Music at the 1893 World’s Fair
@ Newberry Library
60 W Walton St, Chicago, IL 60610
Opening Wednesday, October 17th, from 6PM - 7:30PM
The Chicago World’s Fair of 1893 was celebrated as a key moment in the cultural life of the city and the nation. Music played a significant role at the Fair, both in the Exposition proper and on the Midway, from the officially sanctioned orchestral concerts by the new Chicago Symphony Orchestra and other classical musicians to the various cultural ensembles and street musicians on the Midway and beyond. Primarily at the Midway, Americans received their first taste of musical exoticism, including their first exposure to Indonesian gamelan music and the Hawaiian hula.
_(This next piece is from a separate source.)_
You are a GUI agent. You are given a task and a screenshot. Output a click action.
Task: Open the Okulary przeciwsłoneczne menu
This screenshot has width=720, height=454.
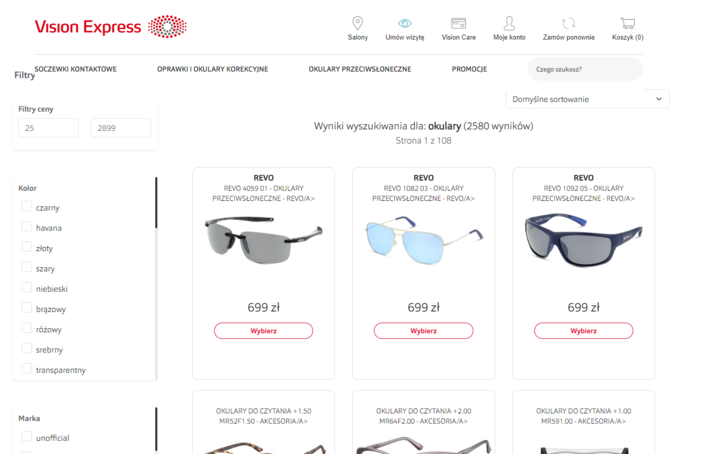point(360,69)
Most visitors regarded the sounds as “cacophonous” rather than musical, but a door had been opened to a wider world of musical experience, and it would never be closed again.
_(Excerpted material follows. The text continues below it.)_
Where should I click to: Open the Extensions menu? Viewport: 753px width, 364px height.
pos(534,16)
This musical performance with accompanying commentary will feature music drawn from the Newberry’s extensive archive of World’s Columbian Exposition material. The program will include pieces actually heard at the Fair in 1893 as well as compositions that were sold as “souvenir” pieces–i.e., pieces that were quickly written by composers to capitalize on the “Fair craze” that seized the nation and meant to be taken home and performed in living rooms and parlors across the country.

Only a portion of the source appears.